◆ **Extracted entries**
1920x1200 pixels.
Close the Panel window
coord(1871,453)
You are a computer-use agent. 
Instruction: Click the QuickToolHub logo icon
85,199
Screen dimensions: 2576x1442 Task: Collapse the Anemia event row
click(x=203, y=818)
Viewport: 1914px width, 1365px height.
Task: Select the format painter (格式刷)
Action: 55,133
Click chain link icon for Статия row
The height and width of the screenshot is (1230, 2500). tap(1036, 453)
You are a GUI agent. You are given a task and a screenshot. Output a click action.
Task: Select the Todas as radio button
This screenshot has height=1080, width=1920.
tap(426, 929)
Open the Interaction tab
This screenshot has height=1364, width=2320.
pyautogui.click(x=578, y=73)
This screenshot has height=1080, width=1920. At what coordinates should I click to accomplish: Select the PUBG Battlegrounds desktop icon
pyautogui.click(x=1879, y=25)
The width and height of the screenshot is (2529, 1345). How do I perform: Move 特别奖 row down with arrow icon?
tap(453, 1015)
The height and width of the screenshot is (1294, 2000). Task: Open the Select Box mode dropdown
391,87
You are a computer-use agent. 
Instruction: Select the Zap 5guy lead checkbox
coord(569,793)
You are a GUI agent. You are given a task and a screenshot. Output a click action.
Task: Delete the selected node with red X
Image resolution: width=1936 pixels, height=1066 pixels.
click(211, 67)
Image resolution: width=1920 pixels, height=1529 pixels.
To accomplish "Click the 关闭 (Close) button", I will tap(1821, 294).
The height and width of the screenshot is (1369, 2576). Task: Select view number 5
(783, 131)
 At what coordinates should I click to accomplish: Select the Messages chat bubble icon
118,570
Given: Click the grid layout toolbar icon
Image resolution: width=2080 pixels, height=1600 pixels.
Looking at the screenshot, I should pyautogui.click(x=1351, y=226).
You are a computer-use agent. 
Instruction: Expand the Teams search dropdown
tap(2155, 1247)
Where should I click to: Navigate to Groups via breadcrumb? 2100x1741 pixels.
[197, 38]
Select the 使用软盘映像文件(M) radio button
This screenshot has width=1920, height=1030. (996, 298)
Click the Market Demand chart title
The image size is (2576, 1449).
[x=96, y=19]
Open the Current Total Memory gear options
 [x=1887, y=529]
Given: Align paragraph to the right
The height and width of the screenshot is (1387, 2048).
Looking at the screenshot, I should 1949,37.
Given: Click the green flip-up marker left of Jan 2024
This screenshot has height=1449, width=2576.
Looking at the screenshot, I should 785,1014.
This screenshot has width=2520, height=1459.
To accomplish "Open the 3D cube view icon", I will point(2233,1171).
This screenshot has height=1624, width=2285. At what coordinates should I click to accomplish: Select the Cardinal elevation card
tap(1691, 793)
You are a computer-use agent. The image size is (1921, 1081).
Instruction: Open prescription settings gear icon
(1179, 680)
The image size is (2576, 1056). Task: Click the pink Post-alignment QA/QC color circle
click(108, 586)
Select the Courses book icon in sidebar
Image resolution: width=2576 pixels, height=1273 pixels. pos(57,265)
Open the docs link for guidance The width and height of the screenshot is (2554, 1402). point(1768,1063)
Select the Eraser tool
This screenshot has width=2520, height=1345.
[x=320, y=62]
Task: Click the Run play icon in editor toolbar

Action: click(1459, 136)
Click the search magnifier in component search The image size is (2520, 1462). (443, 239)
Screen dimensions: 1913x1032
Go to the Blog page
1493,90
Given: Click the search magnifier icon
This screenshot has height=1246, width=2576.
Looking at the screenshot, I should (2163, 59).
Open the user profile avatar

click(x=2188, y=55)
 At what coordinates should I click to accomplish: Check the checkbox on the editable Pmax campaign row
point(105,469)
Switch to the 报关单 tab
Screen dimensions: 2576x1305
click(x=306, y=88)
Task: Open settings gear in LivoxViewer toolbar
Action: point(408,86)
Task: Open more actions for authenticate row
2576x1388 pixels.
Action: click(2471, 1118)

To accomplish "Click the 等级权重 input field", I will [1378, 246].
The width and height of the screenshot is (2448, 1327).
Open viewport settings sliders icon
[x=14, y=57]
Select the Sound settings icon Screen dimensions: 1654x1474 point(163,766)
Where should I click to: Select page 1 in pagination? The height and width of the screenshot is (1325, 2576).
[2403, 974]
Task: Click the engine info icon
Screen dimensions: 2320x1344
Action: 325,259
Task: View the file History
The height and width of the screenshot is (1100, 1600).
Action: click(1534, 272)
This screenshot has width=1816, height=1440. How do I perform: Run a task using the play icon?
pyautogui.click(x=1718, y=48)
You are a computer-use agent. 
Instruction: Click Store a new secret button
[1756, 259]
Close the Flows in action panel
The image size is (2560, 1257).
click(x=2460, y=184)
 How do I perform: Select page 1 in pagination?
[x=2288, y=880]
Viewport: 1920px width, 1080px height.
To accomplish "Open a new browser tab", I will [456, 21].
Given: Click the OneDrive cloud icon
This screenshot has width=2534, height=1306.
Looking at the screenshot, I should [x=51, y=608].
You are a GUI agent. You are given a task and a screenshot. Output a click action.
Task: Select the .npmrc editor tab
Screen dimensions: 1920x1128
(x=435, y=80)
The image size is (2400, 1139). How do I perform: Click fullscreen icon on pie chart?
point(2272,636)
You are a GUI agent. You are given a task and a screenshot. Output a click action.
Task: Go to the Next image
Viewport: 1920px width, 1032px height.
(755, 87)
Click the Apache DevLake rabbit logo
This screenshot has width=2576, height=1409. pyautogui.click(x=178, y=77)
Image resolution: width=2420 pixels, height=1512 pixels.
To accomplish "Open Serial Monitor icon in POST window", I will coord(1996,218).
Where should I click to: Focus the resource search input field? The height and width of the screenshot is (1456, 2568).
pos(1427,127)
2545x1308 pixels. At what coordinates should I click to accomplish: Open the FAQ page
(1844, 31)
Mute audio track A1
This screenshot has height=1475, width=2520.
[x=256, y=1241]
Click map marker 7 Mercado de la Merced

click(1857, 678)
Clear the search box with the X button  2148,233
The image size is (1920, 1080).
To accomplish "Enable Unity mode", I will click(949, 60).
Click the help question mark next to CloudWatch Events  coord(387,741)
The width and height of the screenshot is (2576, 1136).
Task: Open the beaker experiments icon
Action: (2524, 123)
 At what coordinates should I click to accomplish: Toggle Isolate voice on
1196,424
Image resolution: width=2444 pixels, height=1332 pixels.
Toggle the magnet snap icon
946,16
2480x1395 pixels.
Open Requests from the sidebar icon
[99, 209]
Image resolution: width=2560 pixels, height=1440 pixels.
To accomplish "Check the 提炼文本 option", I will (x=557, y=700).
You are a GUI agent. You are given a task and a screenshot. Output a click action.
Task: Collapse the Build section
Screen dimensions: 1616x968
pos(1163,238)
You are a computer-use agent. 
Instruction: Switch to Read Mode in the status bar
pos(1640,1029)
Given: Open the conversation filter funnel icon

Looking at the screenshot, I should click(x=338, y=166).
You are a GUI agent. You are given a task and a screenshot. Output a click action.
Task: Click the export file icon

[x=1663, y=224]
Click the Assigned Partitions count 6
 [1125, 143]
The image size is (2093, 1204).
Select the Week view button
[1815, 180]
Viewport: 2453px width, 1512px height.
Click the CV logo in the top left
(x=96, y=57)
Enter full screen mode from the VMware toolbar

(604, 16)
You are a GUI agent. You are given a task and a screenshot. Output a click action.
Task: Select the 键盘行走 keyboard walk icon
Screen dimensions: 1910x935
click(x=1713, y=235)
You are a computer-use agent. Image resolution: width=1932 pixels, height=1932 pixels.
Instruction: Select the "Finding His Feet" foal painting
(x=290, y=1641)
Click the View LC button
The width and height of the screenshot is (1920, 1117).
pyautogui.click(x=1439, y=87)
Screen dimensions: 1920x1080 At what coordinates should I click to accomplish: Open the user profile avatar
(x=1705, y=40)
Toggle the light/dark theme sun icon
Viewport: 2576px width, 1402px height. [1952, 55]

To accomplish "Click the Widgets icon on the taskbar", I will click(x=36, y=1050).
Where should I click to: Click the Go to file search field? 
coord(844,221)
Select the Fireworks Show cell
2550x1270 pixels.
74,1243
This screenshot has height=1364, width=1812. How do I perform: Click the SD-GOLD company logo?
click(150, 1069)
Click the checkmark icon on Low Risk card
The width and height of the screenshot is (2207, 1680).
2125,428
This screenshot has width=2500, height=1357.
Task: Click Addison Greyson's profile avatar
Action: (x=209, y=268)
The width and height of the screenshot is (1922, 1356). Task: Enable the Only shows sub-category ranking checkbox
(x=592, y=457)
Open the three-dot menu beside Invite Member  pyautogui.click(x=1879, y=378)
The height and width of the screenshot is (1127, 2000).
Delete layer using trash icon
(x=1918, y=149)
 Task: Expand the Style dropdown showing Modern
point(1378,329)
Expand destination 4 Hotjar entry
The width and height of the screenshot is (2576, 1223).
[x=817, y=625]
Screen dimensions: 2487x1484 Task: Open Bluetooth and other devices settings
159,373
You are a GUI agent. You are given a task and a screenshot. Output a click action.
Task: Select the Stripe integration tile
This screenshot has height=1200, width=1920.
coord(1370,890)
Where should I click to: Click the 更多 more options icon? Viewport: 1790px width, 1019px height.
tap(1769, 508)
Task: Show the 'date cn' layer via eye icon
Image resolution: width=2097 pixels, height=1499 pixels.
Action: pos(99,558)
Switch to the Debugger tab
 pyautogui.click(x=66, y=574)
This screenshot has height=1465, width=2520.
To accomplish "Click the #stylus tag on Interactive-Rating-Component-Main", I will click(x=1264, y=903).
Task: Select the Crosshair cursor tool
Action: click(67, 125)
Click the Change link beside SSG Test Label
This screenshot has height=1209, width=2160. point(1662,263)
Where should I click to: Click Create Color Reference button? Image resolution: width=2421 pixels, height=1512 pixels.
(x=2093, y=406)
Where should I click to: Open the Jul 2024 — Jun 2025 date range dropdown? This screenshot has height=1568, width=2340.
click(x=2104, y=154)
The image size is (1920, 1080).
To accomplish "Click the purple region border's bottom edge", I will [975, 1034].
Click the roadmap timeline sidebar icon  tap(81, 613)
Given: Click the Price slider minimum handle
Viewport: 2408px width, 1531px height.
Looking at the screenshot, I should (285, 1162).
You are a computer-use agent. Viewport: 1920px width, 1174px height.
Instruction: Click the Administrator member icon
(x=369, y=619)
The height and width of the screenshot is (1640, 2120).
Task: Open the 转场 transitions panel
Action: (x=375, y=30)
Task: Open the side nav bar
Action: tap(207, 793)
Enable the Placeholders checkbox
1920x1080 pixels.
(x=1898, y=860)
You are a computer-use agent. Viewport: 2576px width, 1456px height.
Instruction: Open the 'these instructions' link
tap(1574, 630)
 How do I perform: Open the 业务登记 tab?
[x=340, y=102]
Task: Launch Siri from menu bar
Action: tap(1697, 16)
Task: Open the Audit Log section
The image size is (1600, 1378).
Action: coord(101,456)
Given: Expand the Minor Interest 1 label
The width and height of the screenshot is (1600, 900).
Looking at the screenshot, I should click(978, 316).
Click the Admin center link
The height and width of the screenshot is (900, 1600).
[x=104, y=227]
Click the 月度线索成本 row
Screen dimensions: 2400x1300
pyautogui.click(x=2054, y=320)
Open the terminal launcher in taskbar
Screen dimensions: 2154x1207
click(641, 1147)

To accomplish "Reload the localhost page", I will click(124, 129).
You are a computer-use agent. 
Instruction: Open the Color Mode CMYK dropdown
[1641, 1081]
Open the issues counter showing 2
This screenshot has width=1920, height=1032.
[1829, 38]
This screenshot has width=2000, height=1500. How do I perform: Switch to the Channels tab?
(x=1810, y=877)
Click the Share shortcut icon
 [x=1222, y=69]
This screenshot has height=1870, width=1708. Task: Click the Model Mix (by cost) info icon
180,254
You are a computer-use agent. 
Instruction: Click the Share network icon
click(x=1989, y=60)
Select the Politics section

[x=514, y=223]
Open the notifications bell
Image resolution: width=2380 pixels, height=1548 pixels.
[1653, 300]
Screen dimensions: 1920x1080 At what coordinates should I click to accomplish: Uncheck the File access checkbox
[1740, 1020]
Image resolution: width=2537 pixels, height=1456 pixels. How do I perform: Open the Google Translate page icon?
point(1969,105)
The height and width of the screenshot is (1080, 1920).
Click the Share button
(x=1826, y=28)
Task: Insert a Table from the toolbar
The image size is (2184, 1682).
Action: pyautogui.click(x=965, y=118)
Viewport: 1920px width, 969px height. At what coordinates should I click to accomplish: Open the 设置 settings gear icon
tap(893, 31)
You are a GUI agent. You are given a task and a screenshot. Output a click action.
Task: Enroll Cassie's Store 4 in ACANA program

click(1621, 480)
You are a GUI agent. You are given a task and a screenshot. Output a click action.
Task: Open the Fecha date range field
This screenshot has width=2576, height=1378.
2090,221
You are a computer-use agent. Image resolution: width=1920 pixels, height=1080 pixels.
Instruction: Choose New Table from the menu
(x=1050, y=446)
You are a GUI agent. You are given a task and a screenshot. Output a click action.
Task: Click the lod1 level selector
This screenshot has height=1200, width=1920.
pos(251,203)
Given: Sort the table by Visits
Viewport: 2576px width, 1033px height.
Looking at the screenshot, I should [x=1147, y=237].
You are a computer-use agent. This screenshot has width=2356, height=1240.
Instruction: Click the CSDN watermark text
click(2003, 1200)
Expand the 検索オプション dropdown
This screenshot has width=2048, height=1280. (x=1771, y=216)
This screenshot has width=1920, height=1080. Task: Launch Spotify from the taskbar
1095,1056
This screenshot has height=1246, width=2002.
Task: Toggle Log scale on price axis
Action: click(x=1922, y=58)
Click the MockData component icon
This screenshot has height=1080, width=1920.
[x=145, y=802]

◆ **Task prompt**
What you return must be an exact retyping of the lines above starting at the line with "Clear the search" and ending at the line with "2480x1395 pixels.", and nothing besides.

◆ **Answer to this problem**
Clear the search box with the X button  2148,233
The image size is (1920, 1080).
To accomplish "Enable Unity mode", I will click(949, 60).
Click the help question mark next to CloudWatch Events  coord(387,741)
The width and height of the screenshot is (2576, 1136).
Task: Open the beaker experiments icon
Action: (2524, 123)
 At what coordinates should I click to accomplish: Toggle Isolate voice on
1196,424
Image resolution: width=2444 pixels, height=1332 pixels.
Toggle the magnet snap icon
946,16
2480x1395 pixels.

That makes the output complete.